Users now can create their own Python or R Conda environments within their CML Projects that they can use in the JupyterLab editor.

Environments, installed packages, and kernel specifications are persisted on the Project file system. An example flow for creating a new Python 3.10 Conda environment is the following:

conda create --name myenv python=3.10
conda activate myenv
conda install ipykernel
ipython kernel install --user --name=myenv

JupyterLab Conda Tech Preview Runtime

You might run into some known issues while using JupyterLab Conda Runtime.
When starting a Notebook or a Console for a specific environment, the installed packages will be available and the interpreter used to evaluate the contents of the Notebook or Console will be the one installed in the environment. However, the Conda environment is not "activated" in these sessions, therefore commands like !which python will return with the base Python 3.10 interpreter on the Runtime.
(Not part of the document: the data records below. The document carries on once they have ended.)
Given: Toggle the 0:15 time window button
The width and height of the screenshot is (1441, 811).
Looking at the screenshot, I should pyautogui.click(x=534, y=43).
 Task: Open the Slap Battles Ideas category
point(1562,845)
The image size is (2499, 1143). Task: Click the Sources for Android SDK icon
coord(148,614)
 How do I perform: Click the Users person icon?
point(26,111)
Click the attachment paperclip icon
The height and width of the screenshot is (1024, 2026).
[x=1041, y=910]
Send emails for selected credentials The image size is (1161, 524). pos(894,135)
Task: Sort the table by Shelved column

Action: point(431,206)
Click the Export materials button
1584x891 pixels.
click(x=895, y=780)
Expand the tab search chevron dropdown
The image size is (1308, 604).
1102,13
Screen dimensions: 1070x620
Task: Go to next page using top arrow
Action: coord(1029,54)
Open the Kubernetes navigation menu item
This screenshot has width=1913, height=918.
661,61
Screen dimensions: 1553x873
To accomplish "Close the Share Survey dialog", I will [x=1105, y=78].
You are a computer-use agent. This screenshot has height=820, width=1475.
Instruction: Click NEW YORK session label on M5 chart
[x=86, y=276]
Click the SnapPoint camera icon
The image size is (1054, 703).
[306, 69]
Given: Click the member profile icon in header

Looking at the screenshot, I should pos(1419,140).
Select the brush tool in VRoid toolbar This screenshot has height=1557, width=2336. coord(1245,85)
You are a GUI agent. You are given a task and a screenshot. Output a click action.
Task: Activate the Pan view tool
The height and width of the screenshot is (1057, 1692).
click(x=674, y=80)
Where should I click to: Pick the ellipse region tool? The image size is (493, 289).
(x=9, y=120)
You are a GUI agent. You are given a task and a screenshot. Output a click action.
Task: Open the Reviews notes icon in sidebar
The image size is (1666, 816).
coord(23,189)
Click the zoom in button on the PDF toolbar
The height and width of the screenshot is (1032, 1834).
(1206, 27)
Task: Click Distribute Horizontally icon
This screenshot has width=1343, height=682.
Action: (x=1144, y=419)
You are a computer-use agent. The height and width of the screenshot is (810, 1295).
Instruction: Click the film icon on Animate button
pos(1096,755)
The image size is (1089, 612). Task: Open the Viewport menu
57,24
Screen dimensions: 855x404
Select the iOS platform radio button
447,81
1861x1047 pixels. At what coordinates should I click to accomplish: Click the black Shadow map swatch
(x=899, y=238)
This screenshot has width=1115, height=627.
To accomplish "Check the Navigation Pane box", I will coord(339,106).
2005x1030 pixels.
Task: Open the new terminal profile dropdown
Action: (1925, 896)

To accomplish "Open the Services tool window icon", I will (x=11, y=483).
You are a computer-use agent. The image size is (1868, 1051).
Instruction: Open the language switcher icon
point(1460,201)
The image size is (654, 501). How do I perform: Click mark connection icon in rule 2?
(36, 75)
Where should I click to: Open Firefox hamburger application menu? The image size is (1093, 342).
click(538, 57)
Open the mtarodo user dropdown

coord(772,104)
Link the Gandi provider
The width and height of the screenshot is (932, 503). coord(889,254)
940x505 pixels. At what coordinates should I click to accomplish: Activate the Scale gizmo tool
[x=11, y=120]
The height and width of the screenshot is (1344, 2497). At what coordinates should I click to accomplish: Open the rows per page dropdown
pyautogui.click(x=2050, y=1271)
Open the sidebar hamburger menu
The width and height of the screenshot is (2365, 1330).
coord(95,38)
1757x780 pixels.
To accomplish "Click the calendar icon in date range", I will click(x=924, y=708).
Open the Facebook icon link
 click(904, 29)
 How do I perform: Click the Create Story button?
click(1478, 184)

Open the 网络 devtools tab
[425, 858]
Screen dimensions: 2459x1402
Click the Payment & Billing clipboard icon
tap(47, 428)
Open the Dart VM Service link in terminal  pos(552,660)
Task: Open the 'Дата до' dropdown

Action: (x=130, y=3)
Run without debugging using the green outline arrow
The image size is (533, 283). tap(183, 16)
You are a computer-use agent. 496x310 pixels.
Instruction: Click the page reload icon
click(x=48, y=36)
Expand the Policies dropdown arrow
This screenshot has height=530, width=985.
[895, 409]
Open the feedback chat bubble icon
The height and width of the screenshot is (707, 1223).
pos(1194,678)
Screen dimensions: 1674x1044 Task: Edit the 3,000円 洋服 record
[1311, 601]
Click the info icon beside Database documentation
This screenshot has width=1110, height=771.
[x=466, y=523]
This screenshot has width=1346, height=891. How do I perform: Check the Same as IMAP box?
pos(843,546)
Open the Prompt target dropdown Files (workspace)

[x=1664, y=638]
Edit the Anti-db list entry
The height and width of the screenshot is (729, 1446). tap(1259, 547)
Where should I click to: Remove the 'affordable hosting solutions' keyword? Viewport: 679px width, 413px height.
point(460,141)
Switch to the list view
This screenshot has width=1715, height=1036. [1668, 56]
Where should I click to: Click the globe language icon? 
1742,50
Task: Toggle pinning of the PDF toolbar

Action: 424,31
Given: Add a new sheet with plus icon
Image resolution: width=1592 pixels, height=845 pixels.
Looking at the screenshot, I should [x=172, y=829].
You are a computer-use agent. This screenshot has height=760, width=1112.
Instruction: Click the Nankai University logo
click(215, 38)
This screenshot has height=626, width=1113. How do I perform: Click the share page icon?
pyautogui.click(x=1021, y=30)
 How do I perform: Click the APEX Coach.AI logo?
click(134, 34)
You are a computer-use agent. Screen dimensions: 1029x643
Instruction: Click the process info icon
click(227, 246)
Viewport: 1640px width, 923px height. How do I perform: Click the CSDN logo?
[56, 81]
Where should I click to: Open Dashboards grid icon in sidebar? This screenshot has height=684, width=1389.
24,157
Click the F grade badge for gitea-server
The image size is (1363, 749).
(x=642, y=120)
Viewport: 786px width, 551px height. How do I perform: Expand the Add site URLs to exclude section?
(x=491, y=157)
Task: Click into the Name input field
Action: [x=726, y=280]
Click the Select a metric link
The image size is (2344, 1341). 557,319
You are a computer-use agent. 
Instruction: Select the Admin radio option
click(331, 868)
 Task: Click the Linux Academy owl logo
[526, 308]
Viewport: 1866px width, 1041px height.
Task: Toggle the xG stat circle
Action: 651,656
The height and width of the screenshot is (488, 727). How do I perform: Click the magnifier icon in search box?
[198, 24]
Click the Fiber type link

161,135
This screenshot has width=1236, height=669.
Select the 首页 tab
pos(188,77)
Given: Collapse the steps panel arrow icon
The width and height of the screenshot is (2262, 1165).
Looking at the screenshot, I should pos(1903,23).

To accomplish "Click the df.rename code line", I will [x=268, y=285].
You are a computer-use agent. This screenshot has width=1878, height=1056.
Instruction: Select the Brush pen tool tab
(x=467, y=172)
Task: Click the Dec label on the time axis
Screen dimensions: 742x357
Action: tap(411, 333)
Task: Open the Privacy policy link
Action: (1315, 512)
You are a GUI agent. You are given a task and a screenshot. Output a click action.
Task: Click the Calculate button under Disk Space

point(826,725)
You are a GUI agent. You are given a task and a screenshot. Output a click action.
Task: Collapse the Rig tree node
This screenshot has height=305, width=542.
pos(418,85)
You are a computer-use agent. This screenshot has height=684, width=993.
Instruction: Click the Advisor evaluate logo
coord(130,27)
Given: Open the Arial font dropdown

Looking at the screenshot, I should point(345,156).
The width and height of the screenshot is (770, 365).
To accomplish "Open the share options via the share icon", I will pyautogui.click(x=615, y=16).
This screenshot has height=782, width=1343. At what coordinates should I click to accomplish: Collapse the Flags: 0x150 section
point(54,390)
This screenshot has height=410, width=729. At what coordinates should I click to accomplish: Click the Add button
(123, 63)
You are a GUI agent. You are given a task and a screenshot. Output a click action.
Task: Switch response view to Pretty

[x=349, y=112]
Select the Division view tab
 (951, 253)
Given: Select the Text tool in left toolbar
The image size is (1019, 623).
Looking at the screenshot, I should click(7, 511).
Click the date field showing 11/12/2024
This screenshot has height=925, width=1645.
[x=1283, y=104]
The recommended ways to modify a Conda environments or install packages are the following:
  • conda commands must be used with the -n or --name argument to specify the environment, for example conda -n myenv install pandas
  • When installing packages with pip, use the %pip magic to install packages in the active kernel’s environment, for example %pip install pandas
Applications and Jobs
To start an Application or Job, first create a launcher Python script containing the following line: !source activate <conda_env_name> && python <job / application>
When starting the Application or Job, select the launcher script as the "Script".
Models are currently not supported for the Conda Runtime.
Spark is not supported in JupyterLab Notebooks and Consoles.
Spark workloads are supported in activated Conda environments in JupyterLab Terminals, or in Jobs or Applications.
The CDSW libraries for Python and R are not available for the Conda Runtimes.